February 25, 2004

You know Louisville is death

No offense to anyone from Kentucky... I don't really have anything against Louisville. In fact, it'd probably make my top five list of cities to live in the (relatively) Southern states. Along with, um, I don't know, (I'm making up a list right now)... Austin, Atlanta, Athens, and anywhere in Northern Virginia. Close call for the Research Triangle in NC.

But anyways, I'm recovering from near death at the hands of the (a? I've heard different things) Norwalk virus (see, I'm not sure if Norwalk is a particular virus or a type of virus). It causes all kinds of unpleasantness including not eating for the past two days and sleeping for a whole day (which is not nearly as pleasant as it sounds when accompanied by whole body pains and the inability to sleep for more than an hour or two without waking up from fever and pain). And its not as bad as I describe it, either, but its sure not pleasant.

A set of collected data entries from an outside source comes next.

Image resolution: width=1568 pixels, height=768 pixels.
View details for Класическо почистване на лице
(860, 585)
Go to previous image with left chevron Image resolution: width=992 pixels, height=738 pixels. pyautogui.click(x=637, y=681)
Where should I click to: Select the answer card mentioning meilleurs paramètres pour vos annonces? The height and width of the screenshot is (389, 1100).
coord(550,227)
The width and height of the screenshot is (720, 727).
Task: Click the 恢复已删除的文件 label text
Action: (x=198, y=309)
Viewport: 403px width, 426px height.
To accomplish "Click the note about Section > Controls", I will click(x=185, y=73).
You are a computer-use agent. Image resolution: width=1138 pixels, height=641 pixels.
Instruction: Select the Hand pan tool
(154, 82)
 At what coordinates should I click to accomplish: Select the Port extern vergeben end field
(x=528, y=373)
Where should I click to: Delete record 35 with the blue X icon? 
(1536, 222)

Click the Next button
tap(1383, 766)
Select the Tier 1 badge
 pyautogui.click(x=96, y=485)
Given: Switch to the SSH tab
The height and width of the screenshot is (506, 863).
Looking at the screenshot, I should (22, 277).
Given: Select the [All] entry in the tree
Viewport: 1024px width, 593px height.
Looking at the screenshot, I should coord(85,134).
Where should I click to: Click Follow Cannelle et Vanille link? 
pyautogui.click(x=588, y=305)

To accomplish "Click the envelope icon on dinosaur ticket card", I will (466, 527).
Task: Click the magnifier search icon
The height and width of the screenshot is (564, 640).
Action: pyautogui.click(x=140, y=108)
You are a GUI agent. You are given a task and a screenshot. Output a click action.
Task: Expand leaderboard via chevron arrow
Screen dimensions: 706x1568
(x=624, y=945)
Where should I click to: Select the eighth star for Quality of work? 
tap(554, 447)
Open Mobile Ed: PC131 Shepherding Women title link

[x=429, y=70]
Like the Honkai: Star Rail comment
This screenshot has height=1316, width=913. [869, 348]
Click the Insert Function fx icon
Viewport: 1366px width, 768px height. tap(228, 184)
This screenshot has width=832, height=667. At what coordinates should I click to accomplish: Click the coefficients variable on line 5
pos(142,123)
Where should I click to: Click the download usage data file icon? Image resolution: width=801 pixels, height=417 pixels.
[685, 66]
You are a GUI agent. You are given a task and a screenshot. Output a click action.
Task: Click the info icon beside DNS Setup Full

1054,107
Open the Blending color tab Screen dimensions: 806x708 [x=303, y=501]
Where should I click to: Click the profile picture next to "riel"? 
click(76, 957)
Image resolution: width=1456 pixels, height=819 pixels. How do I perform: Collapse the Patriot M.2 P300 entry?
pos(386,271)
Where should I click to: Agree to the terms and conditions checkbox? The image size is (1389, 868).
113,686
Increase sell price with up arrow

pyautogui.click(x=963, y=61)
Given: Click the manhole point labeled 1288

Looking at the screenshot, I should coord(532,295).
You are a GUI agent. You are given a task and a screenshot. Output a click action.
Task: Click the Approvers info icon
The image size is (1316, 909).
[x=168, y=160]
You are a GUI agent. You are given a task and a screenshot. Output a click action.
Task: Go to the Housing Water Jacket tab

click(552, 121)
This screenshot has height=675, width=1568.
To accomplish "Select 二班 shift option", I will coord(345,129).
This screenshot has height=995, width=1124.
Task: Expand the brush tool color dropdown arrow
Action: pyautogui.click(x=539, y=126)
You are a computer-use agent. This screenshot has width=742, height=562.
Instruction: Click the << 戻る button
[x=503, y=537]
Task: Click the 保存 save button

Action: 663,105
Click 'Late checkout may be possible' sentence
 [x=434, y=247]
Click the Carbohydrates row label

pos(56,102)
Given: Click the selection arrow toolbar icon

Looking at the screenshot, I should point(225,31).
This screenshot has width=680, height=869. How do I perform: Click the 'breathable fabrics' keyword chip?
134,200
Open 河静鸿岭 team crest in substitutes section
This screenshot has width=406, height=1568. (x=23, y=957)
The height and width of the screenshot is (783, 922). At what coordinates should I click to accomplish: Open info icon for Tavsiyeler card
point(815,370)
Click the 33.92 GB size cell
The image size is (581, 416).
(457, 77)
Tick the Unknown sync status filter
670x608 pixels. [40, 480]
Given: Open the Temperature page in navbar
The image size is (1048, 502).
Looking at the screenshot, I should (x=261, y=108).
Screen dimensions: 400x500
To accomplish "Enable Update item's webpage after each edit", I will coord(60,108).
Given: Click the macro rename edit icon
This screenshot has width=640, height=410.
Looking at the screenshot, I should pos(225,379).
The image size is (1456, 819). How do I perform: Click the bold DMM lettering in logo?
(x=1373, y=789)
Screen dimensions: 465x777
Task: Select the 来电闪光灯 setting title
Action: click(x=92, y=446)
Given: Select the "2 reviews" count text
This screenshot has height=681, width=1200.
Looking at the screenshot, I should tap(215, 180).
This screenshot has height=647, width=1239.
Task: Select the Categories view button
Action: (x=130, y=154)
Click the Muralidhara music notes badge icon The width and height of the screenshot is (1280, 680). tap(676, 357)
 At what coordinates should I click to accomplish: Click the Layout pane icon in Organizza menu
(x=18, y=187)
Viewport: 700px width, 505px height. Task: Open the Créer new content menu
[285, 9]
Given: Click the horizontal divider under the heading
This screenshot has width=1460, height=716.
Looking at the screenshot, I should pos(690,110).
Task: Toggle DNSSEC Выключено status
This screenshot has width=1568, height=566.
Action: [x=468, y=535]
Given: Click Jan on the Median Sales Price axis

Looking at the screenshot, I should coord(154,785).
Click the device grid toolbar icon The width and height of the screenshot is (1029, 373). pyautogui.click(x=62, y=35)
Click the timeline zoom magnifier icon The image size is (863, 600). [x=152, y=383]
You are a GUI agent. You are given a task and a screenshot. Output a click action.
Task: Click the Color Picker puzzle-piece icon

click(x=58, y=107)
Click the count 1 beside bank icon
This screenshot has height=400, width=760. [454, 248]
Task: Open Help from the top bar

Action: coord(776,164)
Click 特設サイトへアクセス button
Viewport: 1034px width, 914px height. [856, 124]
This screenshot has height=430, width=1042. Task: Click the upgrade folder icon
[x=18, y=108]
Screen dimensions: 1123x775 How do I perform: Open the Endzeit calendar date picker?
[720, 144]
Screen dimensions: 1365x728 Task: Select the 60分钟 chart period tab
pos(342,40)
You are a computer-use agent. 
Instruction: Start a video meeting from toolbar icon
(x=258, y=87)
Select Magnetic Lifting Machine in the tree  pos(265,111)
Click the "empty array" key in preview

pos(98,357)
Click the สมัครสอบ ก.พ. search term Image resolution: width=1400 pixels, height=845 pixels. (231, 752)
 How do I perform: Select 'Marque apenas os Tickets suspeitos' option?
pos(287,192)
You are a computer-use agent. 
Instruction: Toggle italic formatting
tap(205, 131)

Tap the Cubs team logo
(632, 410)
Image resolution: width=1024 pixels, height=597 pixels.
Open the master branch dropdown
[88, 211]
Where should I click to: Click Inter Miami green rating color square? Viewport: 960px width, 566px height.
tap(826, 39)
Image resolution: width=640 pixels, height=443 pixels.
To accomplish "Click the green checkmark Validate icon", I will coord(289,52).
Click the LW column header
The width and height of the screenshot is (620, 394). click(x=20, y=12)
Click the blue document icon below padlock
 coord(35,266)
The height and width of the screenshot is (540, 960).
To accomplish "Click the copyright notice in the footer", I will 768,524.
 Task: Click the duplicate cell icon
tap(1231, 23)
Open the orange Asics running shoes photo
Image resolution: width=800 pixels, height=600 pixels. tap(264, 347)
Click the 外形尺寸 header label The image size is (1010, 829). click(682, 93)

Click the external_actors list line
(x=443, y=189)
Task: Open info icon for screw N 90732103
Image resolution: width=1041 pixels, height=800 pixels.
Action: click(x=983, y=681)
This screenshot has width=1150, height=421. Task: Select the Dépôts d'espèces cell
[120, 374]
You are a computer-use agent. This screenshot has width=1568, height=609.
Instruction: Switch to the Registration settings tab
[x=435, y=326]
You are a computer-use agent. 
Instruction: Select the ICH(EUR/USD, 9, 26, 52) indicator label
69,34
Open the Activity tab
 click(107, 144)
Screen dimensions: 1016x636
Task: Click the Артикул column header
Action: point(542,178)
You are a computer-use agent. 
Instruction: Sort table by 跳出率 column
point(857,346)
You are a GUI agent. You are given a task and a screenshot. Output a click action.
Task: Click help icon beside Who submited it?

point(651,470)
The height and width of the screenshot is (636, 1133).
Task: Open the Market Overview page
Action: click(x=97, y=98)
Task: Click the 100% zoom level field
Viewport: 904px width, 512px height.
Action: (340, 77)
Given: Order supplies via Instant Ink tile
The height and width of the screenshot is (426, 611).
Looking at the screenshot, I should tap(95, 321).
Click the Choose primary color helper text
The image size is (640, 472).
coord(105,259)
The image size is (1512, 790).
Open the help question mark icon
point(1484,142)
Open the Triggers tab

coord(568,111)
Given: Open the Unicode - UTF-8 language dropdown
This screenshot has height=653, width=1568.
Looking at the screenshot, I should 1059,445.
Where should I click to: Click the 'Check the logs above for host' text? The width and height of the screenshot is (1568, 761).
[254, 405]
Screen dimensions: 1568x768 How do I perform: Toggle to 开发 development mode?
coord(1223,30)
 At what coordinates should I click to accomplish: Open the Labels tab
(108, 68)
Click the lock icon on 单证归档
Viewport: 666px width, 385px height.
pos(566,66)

Salon has this article, written by a "tech support" guy from one of those horrible hotlines that scares me and helps me understand my own experience at TeleHell (I mean Telenet) much better. See, I realized today, in the midst of pains that made me want to stab my supervisor with my headset, that TeleNet does not actually produce anything useful. All TeleNet produces is billable hours, which are what the clients pay for. Any sort of information passed on to the sadly duped clients is merely incendiary. Furthermore, the goal of telemarketing is most certainly not to product greater revenues for the contracting company. If that were the case, then the contracting companies would probably put more effort into ensuring that their current customers were placed on a do not call list, so that those customers would not become enraged and swear to the telemarketer that would never, ever consider purchasing the contracting company's product again.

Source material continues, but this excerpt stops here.